New Preprint, Global Convergence and Better Spectral Bias in Low-Rank Neural Networks

We study low-rank neural networks as more than compressed versions of dense models. Main message: rank can act as a structural control on what the network learns first, and an intermediate rank can improve high-frequency recovery at finite training time.
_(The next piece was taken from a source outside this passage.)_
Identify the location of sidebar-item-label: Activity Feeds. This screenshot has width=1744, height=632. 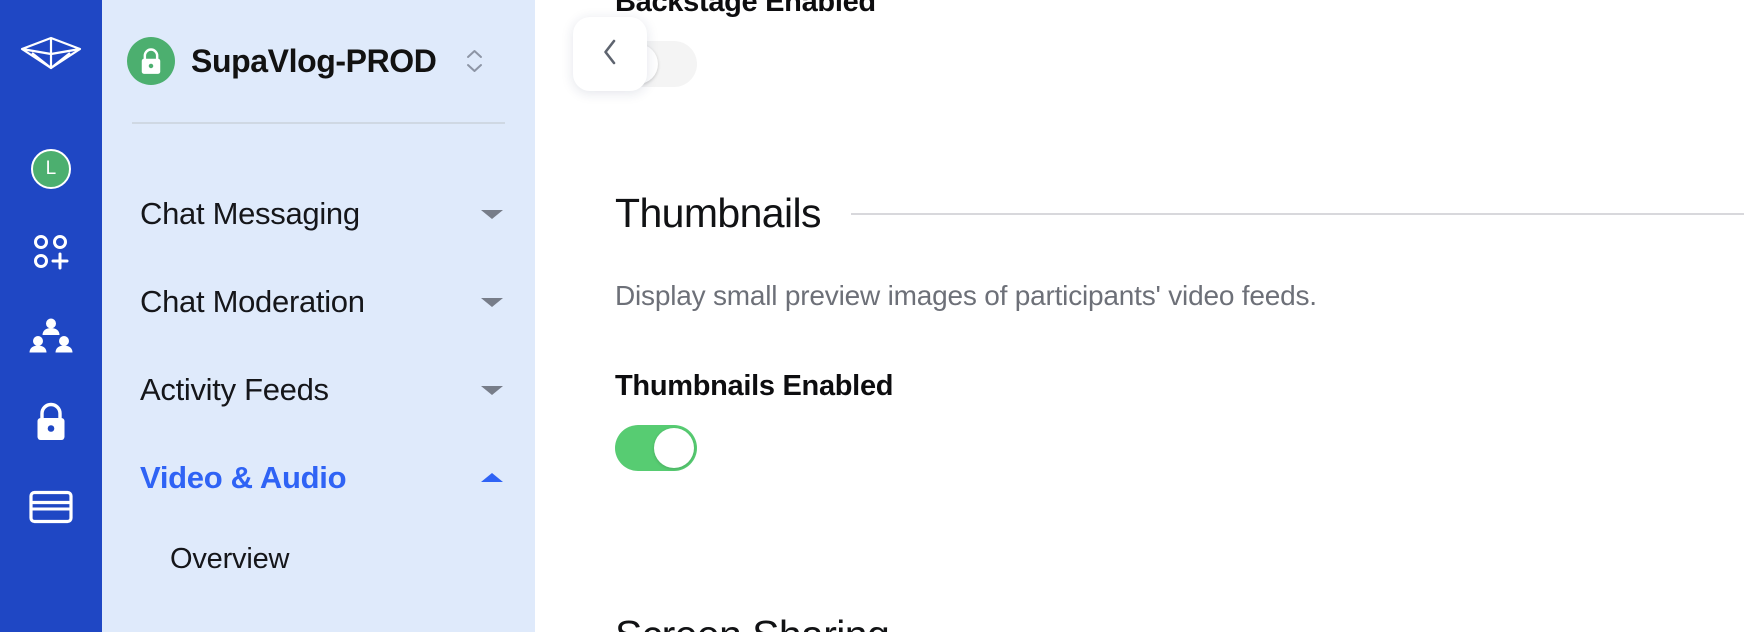
(234, 390).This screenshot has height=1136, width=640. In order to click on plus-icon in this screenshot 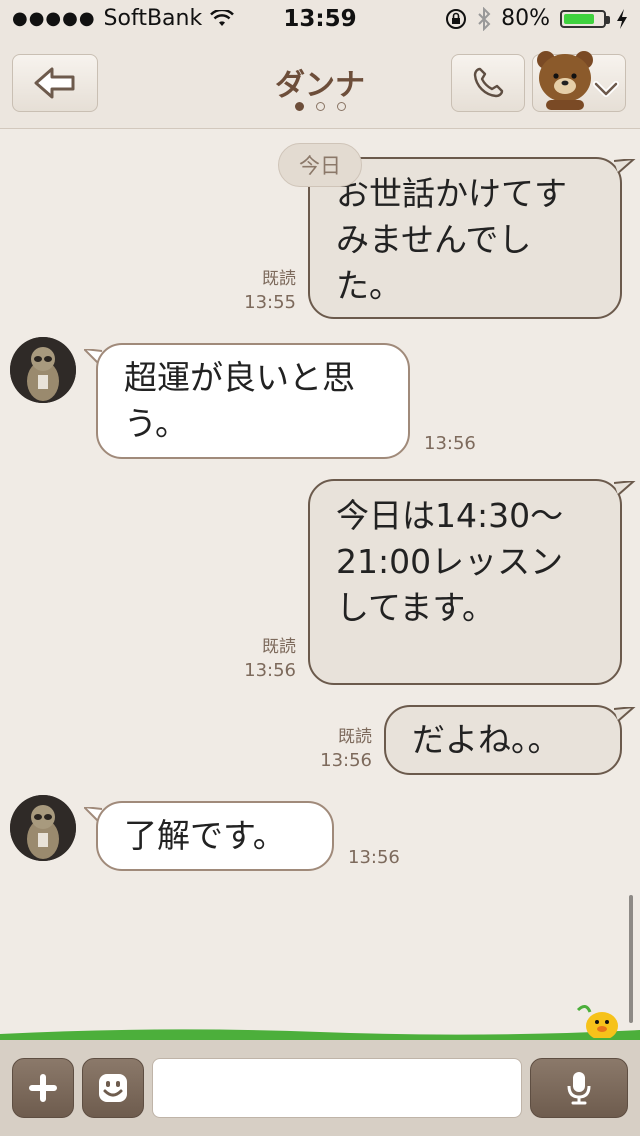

Neural networks often learn low-frequency components before high-frequency ones. Even when the model can represent a highly oscillatory target, finite-time training can leave the oscillatory modes poorly recovered. This paper asks whether low rank can improve that behavior, not only reduce parameter count.

Main results.

Global convergence: Low-rank random-feature networks in the mean-field limit converge to a global minimizer of the population risk whenever their limiting dynamics converge.
Rank as learning structure: Rank is not only a compression parameter. Choosing it correctly can reduce trainable degrees of freedom while improving the fit of highly oscillatory targets.
Intermediate-rank principle: If the rank is too small, the model lacks expressivity; if it is too large, it recovers the finite-time spectral bias of the dense model. The best rank is typically intermediate.

Diagnostics and experiments. Controlled geometric and Fourier diagnostics show that the optimal rank shifts with the target spectrum and the training objective. In high-frequency regression experiments, an appropriate low rank lowers test loss, improves high-frequency recovery, and avoids the dense model’s finite-time bias.

Paper: Global Convergence and Better Spectral Bias in Low-Rank Neural Networks. Joint work with Haizhao Yang and Shijun Zhang.